Climate scientists have observed that the increase in size and severity of wildfires correlates with rising average temperatures, but wildfires occur within a complex climate system. One study analyzed fire scars and tree rings dating back to 1550 and found that large fires in the southwestern United States are more common during La Niña events, which are associated with lower precipitation in that region. The pattern is reversed in the northwest, which have wetter than usual conditions during La Niña events.
The relationship between wildfires and the El Niño–Southern Oscillation climate pattern (ENSO), if it exists, is a complicated one. Simon Wang, a climate researcher at Utah State University, writes that “a wet year reduces fires while increasing vegetation growth, but then the increased vegetation dries out in subsequent dry years.” Fires that begin during dry years then have more fuel to consume.

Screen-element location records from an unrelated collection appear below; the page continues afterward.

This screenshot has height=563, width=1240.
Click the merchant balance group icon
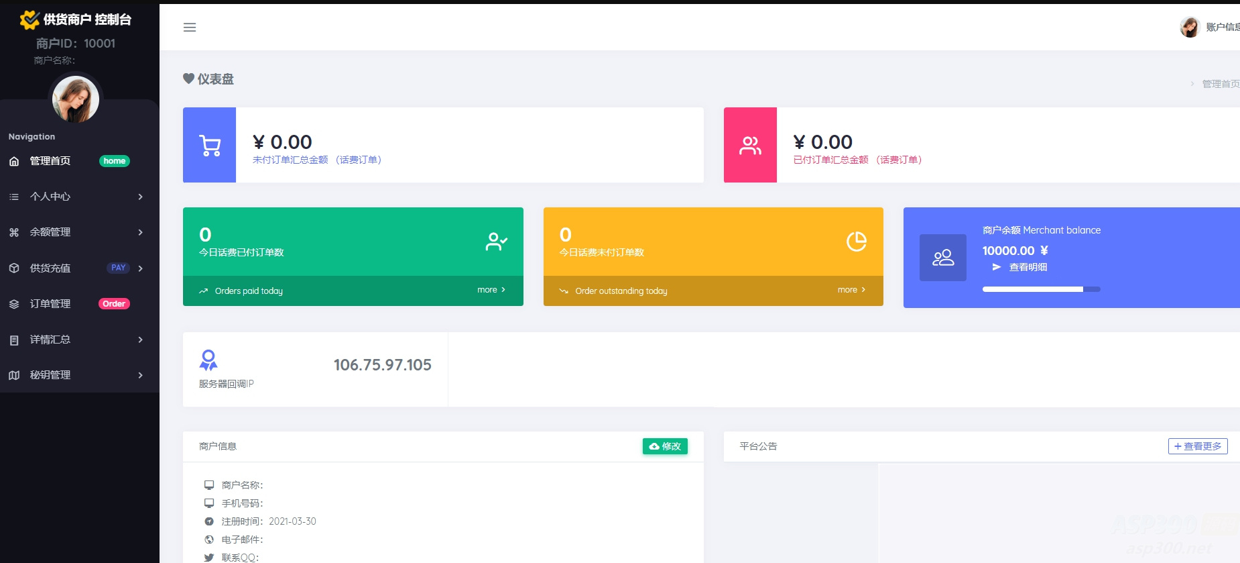click(x=942, y=258)
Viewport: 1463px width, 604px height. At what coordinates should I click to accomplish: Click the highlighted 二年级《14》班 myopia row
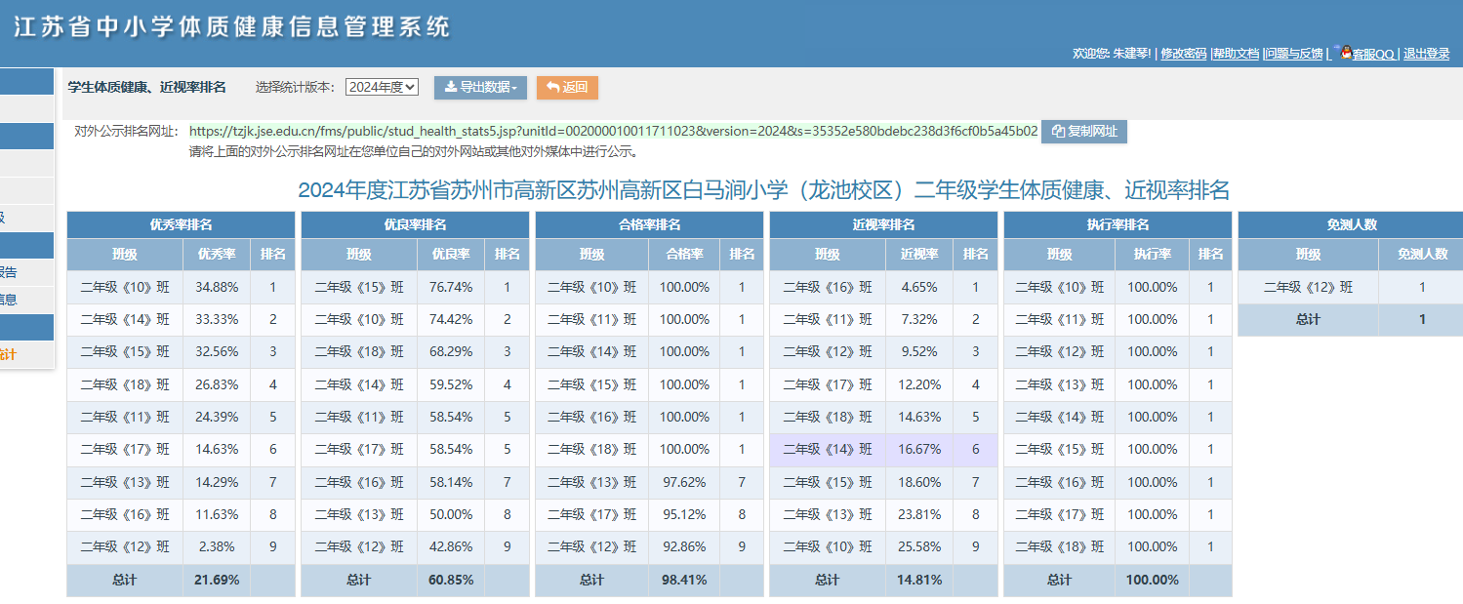pos(883,450)
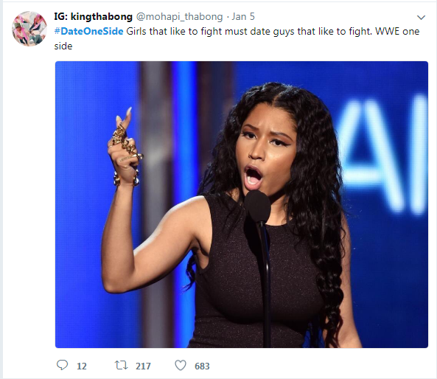Open the tweet options chevron menu
Image resolution: width=437 pixels, height=379 pixels.
pyautogui.click(x=421, y=17)
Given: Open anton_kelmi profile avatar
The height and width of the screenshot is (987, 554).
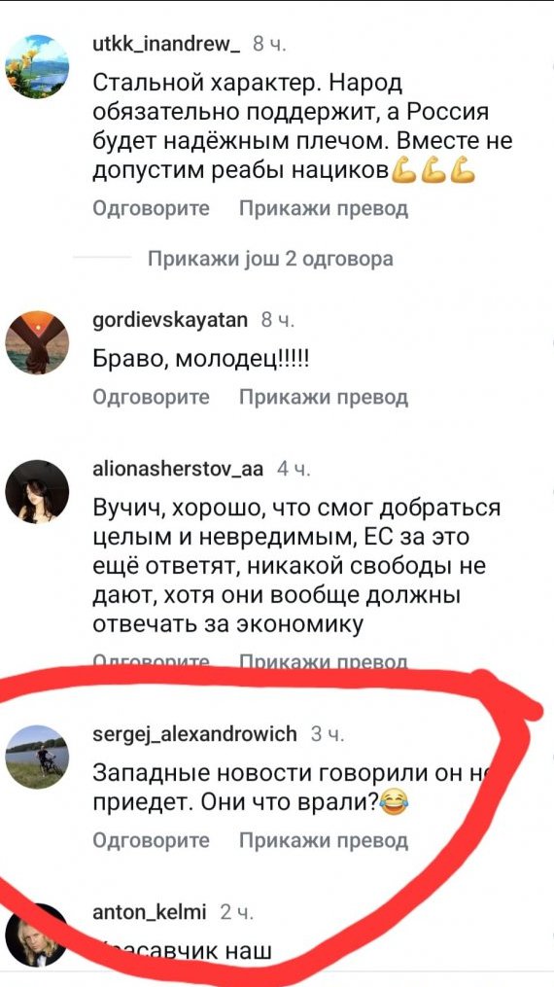Looking at the screenshot, I should [x=37, y=935].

“If the wet-dry cycle amplifies in the future, as Stevenson et al. (2012) suggest it might, more vegetation will grow in the wetter years and, subsequently, provide more fire fuel during the drought years,” Wang concludes. “The potential and extent of wildfire will continue to increase as a result.”
Annual wildland fires by acreage burned and the ENSO climate pattern (1983 - 2017)
Without more reliable and consistently gathered data on wildland fires, the complex relationship between ENSO and wildland fires is hard to see here.
Annual wildland fires by acreage burned and average annual rainfall (1983-2015)
It appears as though fires may tend to be larger in years following heavier than usual precipitation.
SOURCE: The World Bank
Annual wildland fires by acreage burned and average annual temperature (1983-2015)
The clearest correlation with the increase in large wildland fires is rising average annual temperature.